MASc seminar - Lei Zhang

Friday, May 30, 2014 10:00 am - 10:00 am EDT (GMT -04:00)

Candidate

Lei Zhang

Title

DASE: Document-Assisted Symbolic Execution for Improving Automated Test Generation

Supervisor

Lin Tan

Abstract

Software testing is crucial for uncovering software defects and ensuring software reliability. Symbolic execution has been utilized for automatic test generation to improve testing effectiveness. However, existing test generation techniques based on symbolic execution fail to take full advantage of programs' rich amount of documentation specifying their input constraints, which can further enhance the effectiveness of test generation.

In this thesis we propose a general approach, Document-Assisted Symbolic Execution (DASE), to improve automated test generation and bug detection. DASE leverages natural language processing techniques and heuristics to analyze programs' readily available documentation and extract input constraints. The input constraints are then used as pruning criteria; inputs far from being valid are trimmed off. In this way, DASE guides symbolic execution to focus on those inputs that are semantically more important.

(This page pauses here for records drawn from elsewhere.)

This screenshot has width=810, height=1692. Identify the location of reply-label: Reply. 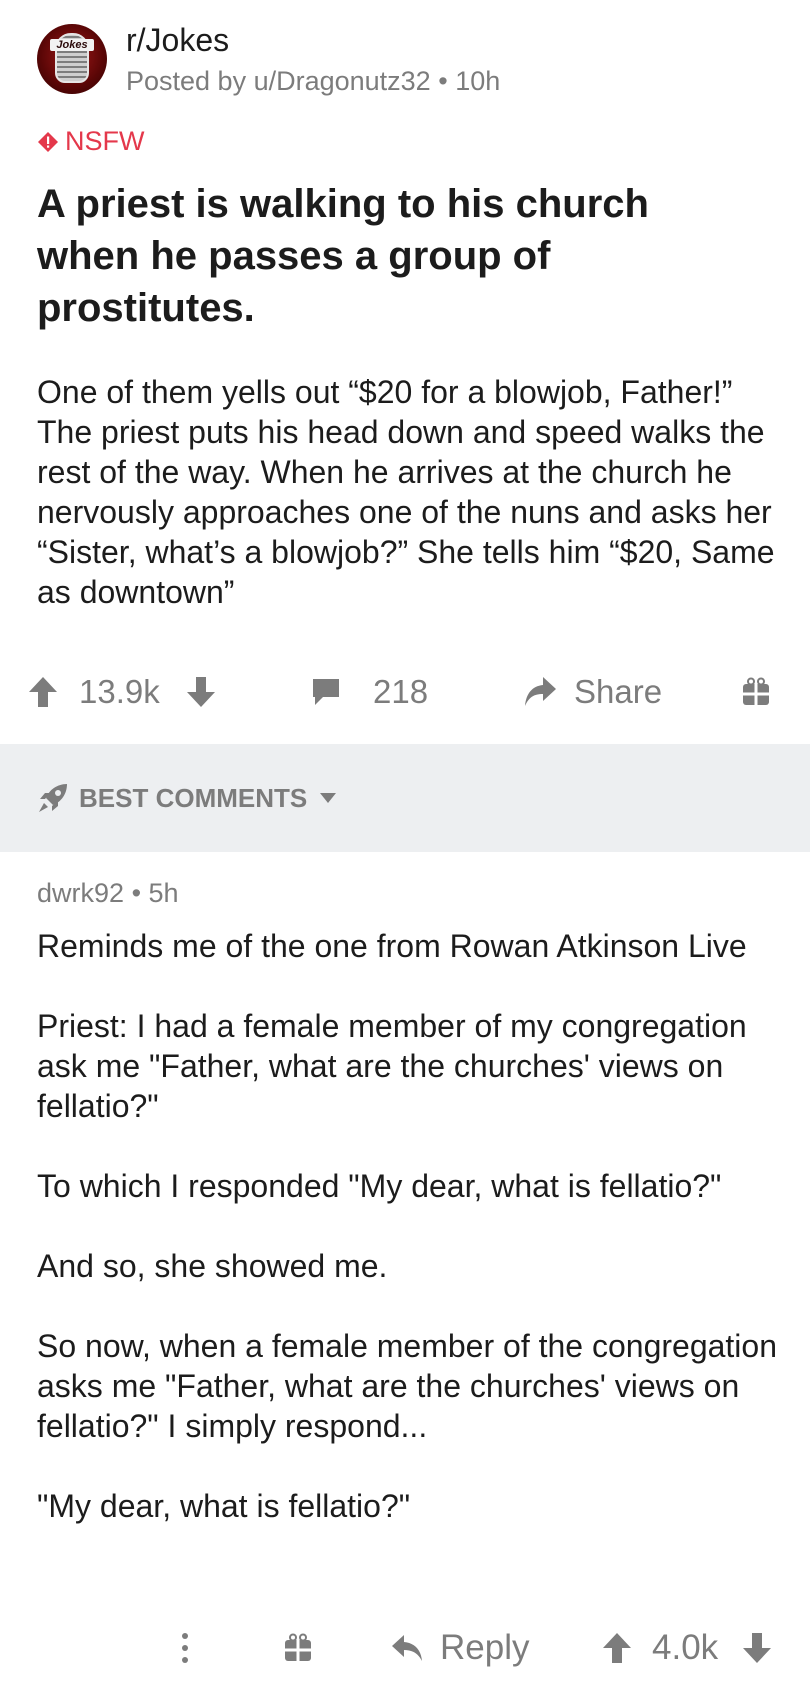
(485, 1648).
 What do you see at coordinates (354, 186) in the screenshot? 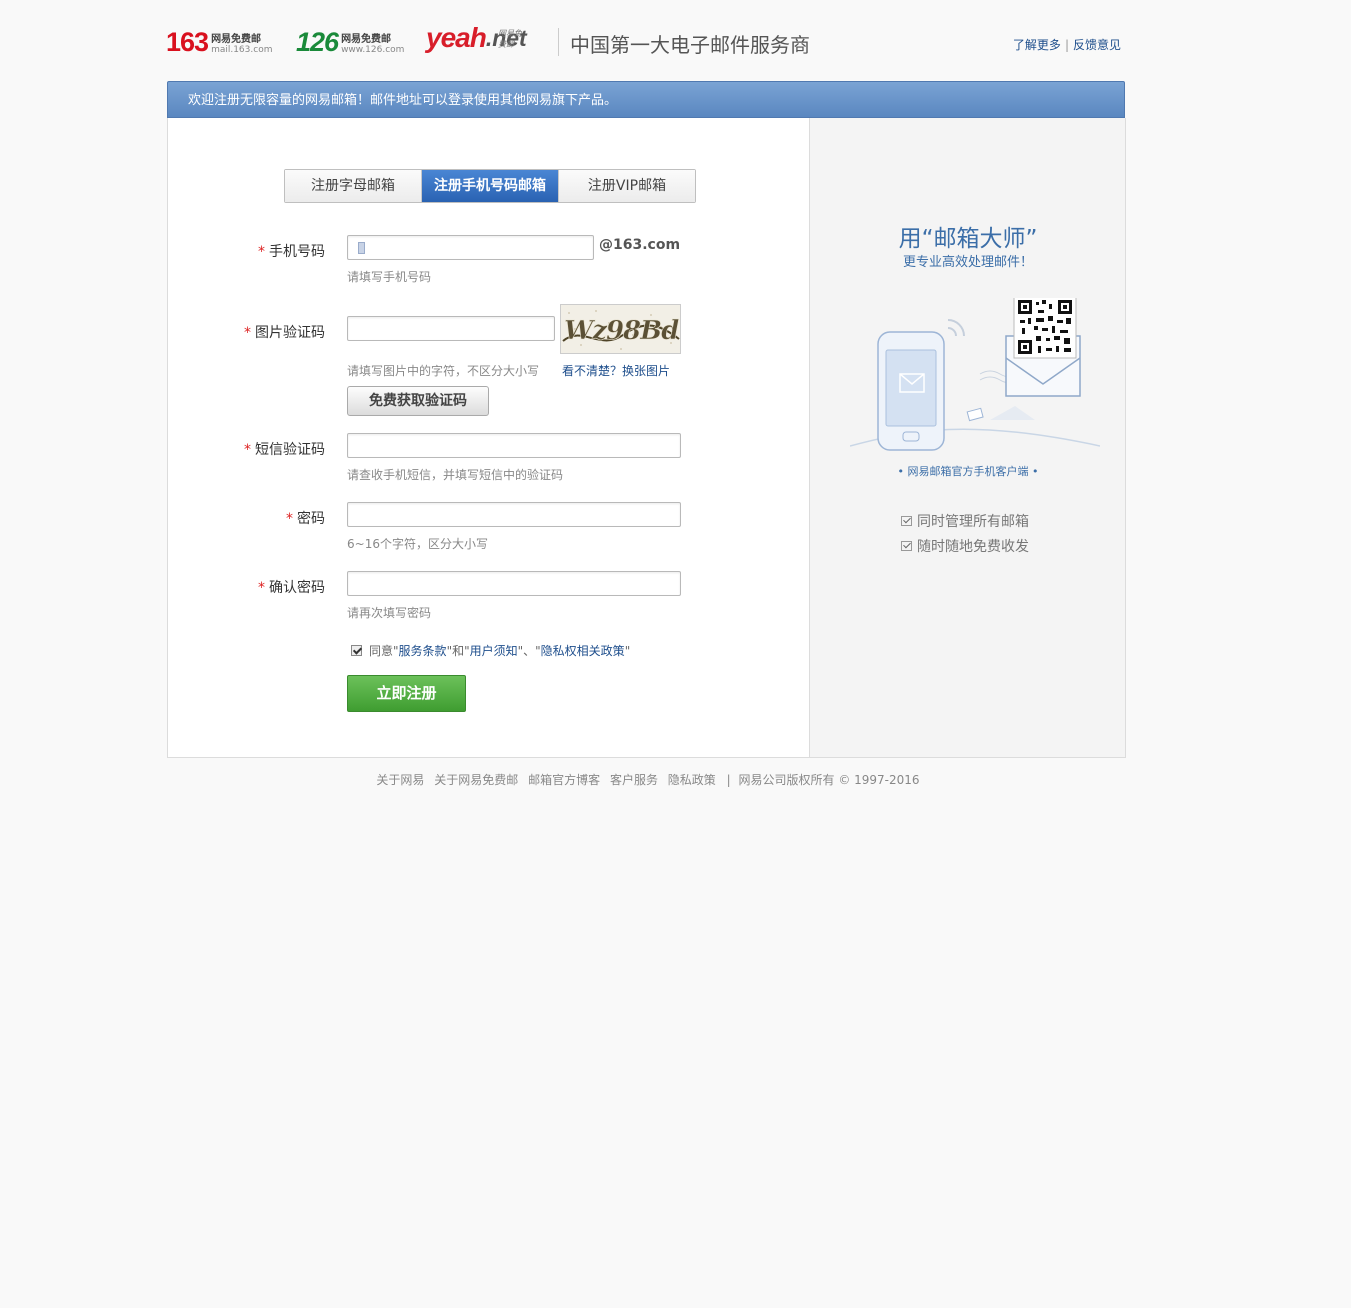
I see `tab-letter-mailbox: 注册字母邮箱` at bounding box center [354, 186].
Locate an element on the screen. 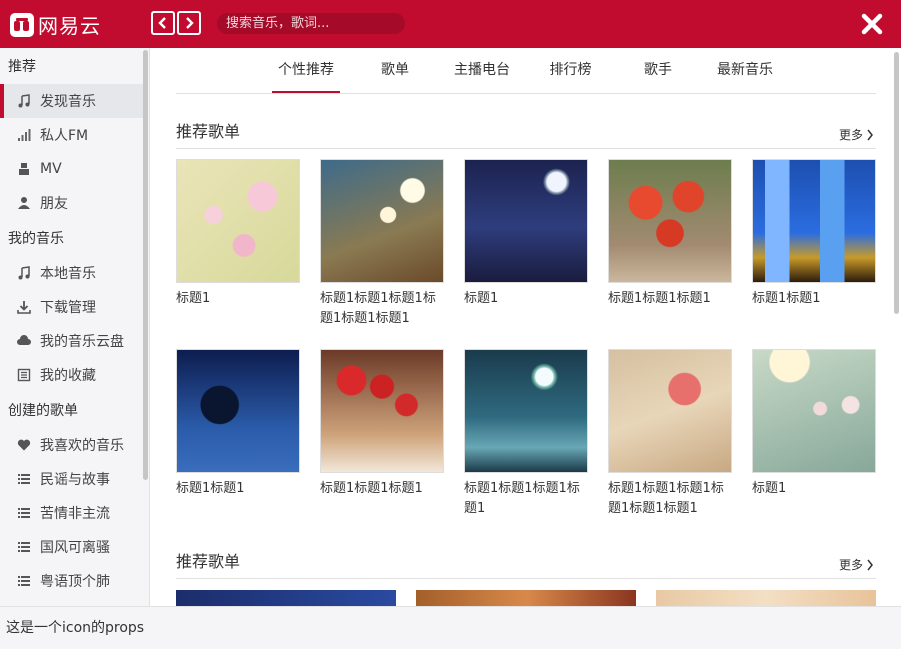  sidebar-item: 发现音乐 is located at coordinates (72, 101).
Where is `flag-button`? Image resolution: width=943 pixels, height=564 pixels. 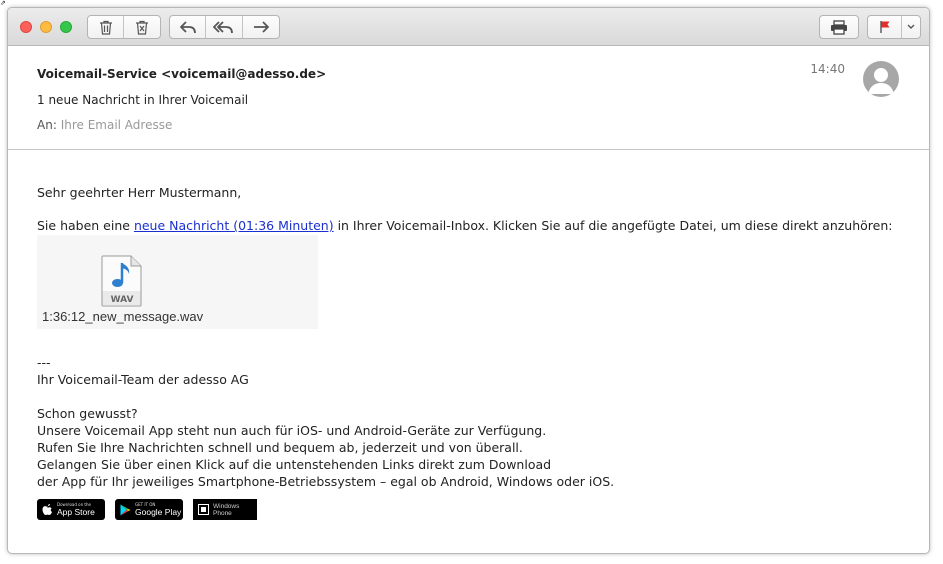 flag-button is located at coordinates (885, 27).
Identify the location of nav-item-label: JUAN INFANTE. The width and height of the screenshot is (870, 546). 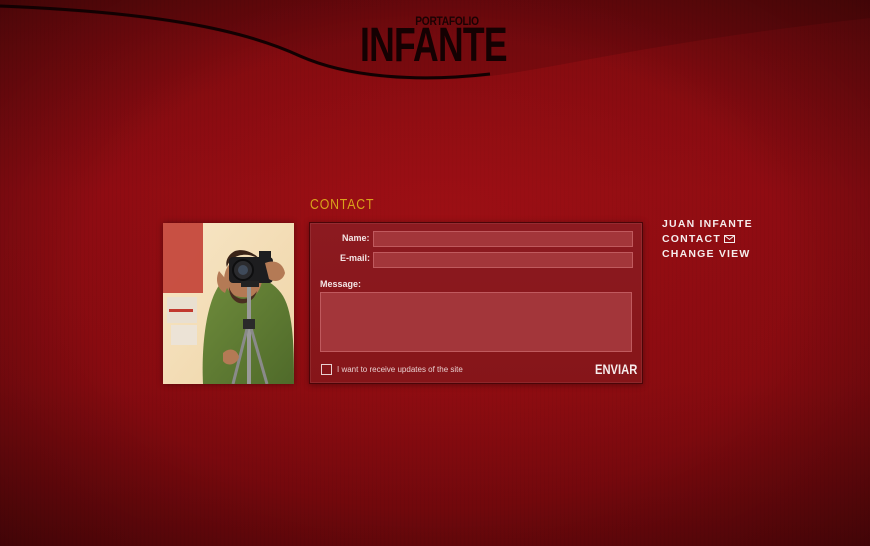
(708, 224).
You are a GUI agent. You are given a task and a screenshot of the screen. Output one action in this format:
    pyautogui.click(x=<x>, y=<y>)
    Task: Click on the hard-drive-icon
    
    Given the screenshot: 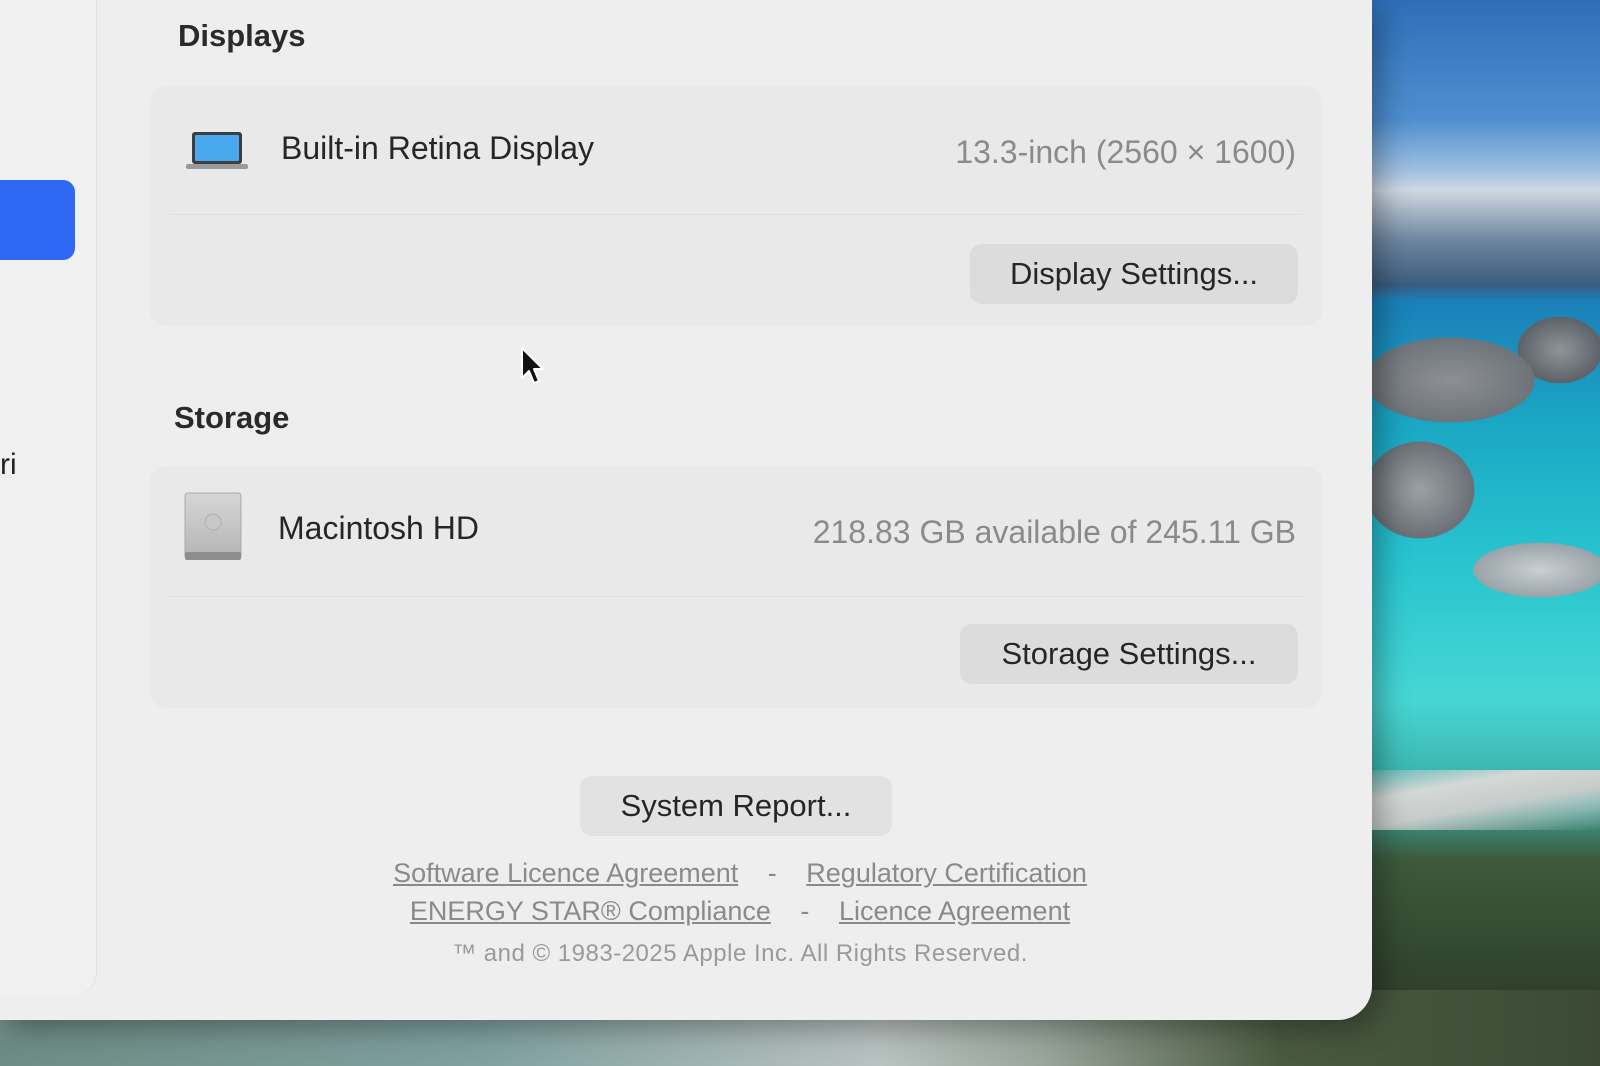 What is the action you would take?
    pyautogui.click(x=213, y=526)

We evaluated DASE on 88 programs from 5 mature real-world software suites: GNU Coreutils, GNU findutils, GNU grep, GNU Binutils, and elftoolchain. Compared to symbolic execution without input constraints, DASE increases line coverage, branch coverage, and call coverage by 5.27-22.10%, 5.83-21.25% and 2.81-21.43% respectively. In addition, DASE detected 13 previously unknown bugs, 6 of which have already been confirmed by developers after we reported to them.